I can support it no longer.
Laughing ruefully at myself
For all I claim to have suffered
I get up. Damned nightmarer!
It is New Hampshire out here,
It is nearly the dawn.
The song of the whippoorwill stops
And the dimension of depth seizes everything.
The whistles of a peabody bird go overhead
Like a needle pushed five times through the air,
They enter the leaves, and come out little changed.
The air is so still
That as they go off through the trees
The love songs of birds do not get any fainter.
The last memory I have
Is of a flower that cannot be touched,
Through the bloom of which, all day,
Fly crazed, missing bees.
As I climb sweat gets up my nostrils,
For an instant I think I am at the sea,
One summer off Cap Ferrat we watched a black seagull
Straining for the dawn, we stood in the surf,
Grasshoppers splash up where I step,
The mountain laurel crashes at my thighs.
There is something joyous in the elegies
Of birds. They seem
Caught up in a formal delight,
Though the mourning dove whistles of despair.

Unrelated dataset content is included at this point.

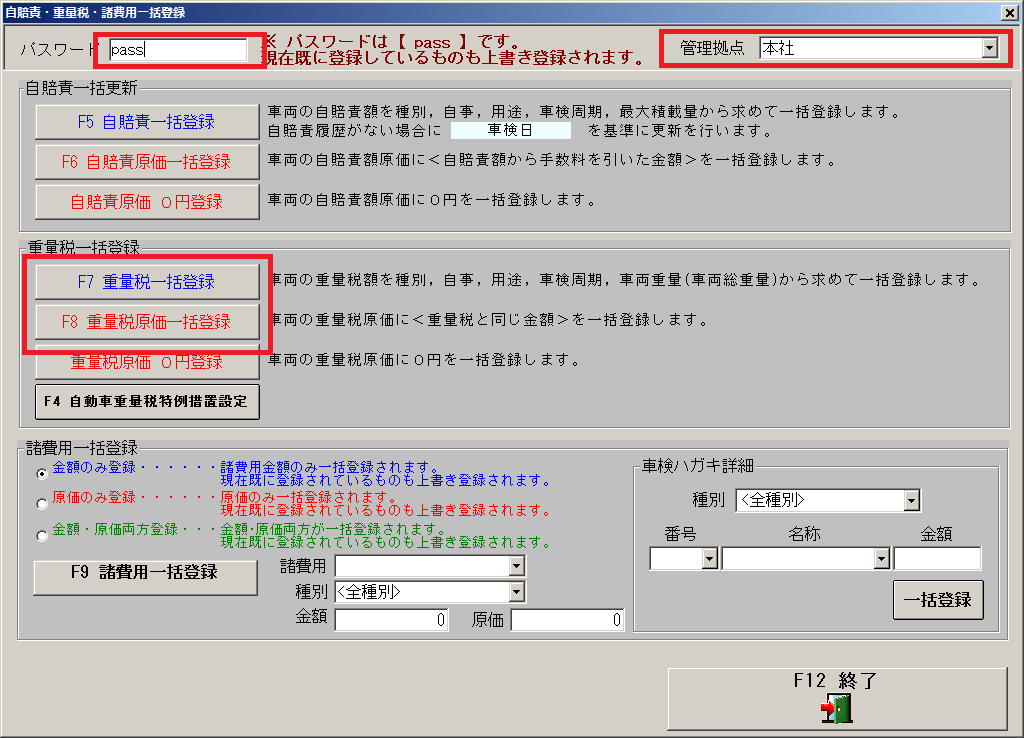Click F8 重量税原価一括登録 button
Image resolution: width=1024 pixels, height=738 pixels.
[147, 322]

But at last in the thousand elegies
The dead rise in our hearts,
On the brink of our happiness we stop
Like someone on a drunk starting to weep.
I kneel at a pool,
I look through my face
At the bacteria I think
I see crawling through the moss.
My face sees me,
The water stirs, the face,
Gets knocked from its bones.
I weighed eleven pounds
At birth, having stayed on
Two extra weeks in the womb.
Tempted by room and fresh air
I came out big as a policeman
Blue-faced, with narrow red eyes.
It was eight days before the doctor
Would scare my mother with me.
Turning and craning in the vines
I can make out through the leaves
The old, shimmering nothingness, the sky.
Green, scaly moosewoods ascend,
Tenants of the shaken paradise,
At every wind last night's rain
Comes splattering from the leaves,
It drops in flurries and lies there,
The footsteps of some running start.
From a rock
A single trickle like a strand of wire,
Breaks into beads halfway down.
The birds fly off
But the hug of the earth wraps
With moss their graves and the giant boulders.
In the forest I discover a flower.
The invisible life of the thing
Goes up in flames that are invisible,
Like cellophane burning in the sunlight.
It burns up. Its drift is to be nothing.
In its covertness it has a way
Of uttering itself in place of itself,
Its blossoms claim to float in the Empyrean,
A wrathful presence on the blur of the ground.
The appeal to heaven breaks off.
The petals begin to fall, in self-forgiveness.
It is a flower. On this mountainside it is dying.